• **Extract provided**:
:::
The fire ignited at a vacant Virginia Gardens building that had been used for fire department drills for the past month

By David J. Neal, Douglas Hanks
Miami Herald

MIAMI-DADE COUNTY, Fla. — A relative of a Miami-Dade Fire Rescue firefighter died Saturday after a fire that ignited during a Friday training exercise at a vacant Virginia Gardens building.

Fabian Camero, son of Francisco Camero, was 28 years old. A GoFundMe page has been set up for his funeral expenses.

Miami-Dade police announced Camero’s death, but not his name Saturday night. What happened Friday around 10:40 a.m. at 6596 NW 36th St. remains under investigation by Miami-Dade police homicide detectives, Miami-Dade Fire Rescue arson detectives and the Florida State Fire Marshal’s office.

Miami-Dade Mayor Daniella Levine Cava said she was “deeply saddened” after learning about the tragic incident. She added the county is seeking answers to drill down what happened and how to prevent it moving forward.

“I have asked our Chief of Public Safety to lead a full investigation into the events that took place yesterday along with a comprehensive review of protocols and practices — to ensure we do everything possible to prevent an incident like this in the future, to keep our firefighters and first responders safe,” she said in the statement.

James Reyes, the Levine Cava deputy who oversees Miami-Dade Fire Rescue, said in a statement the county would review existing rules and practices for training after this exercise went wrong.

“We will work with the Fire Chief to also complete a comprehensive audit of protocols and practices to ensure no incident like this happens in the future,” said Reyes, a Democratic candidate for sheriff.

Among leaders speaking out on the matter, Chief Financial Officer and State Fire Marshal Jimmy Patronis reiterated via X that the man’s death is a terrible situation.
:::
• **Information supplied**:
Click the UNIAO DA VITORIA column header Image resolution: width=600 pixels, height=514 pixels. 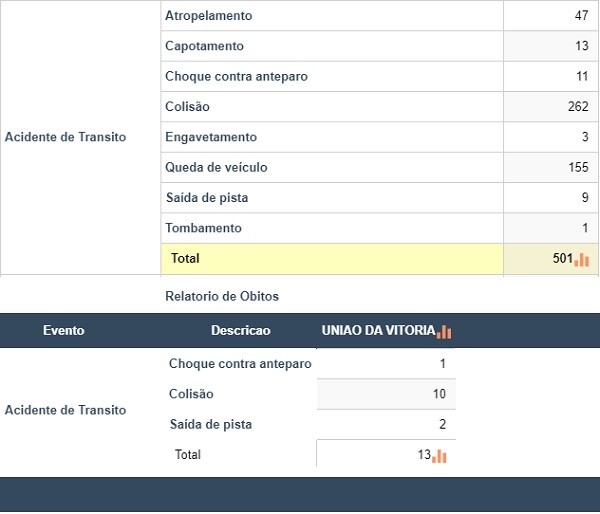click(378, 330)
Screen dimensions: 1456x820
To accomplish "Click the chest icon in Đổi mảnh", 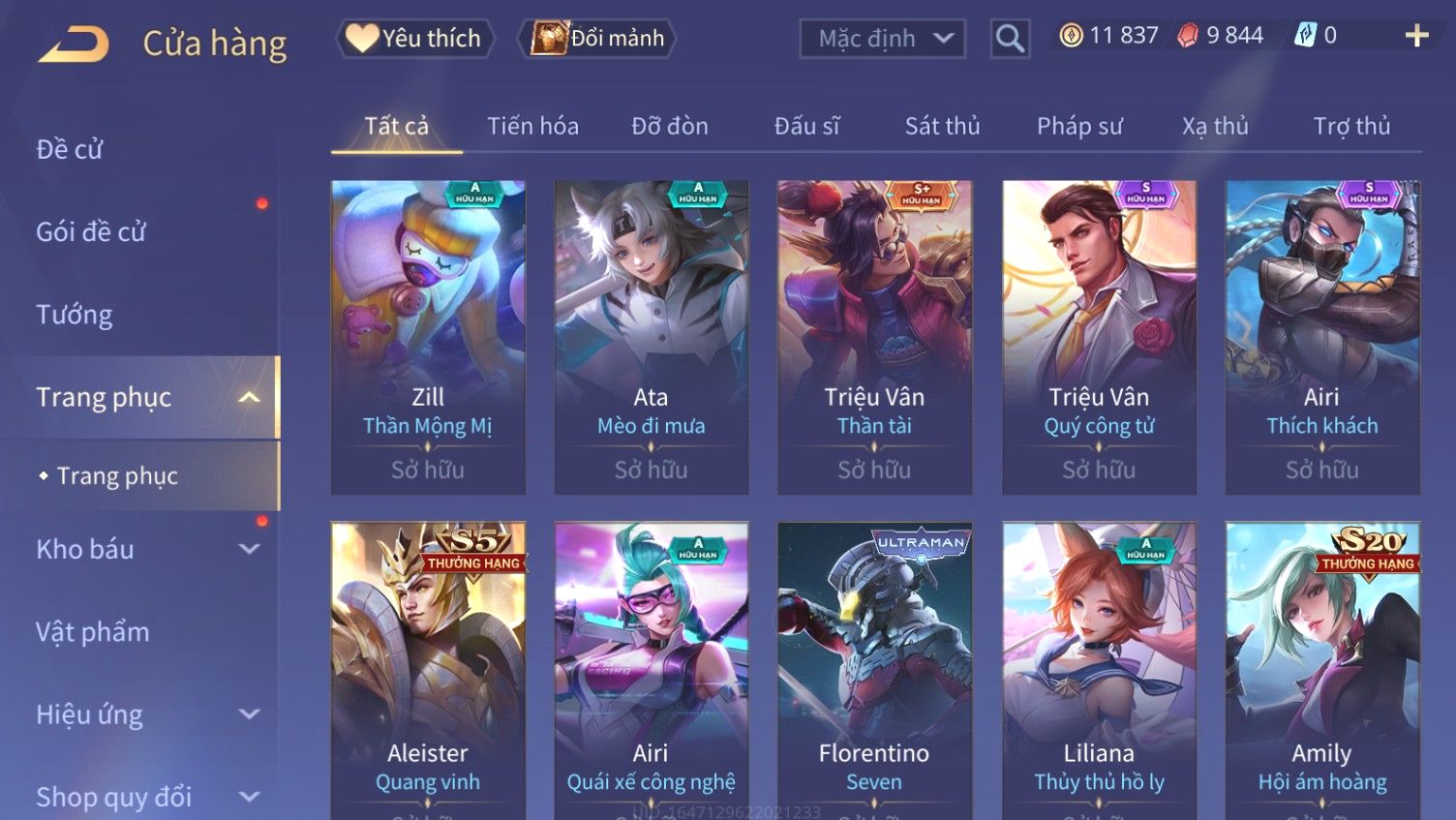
:::
• **Task description**:
According to the news report on the training fire, how old was Fabian Camero?

• **Correct answer**:
He was 28 years old.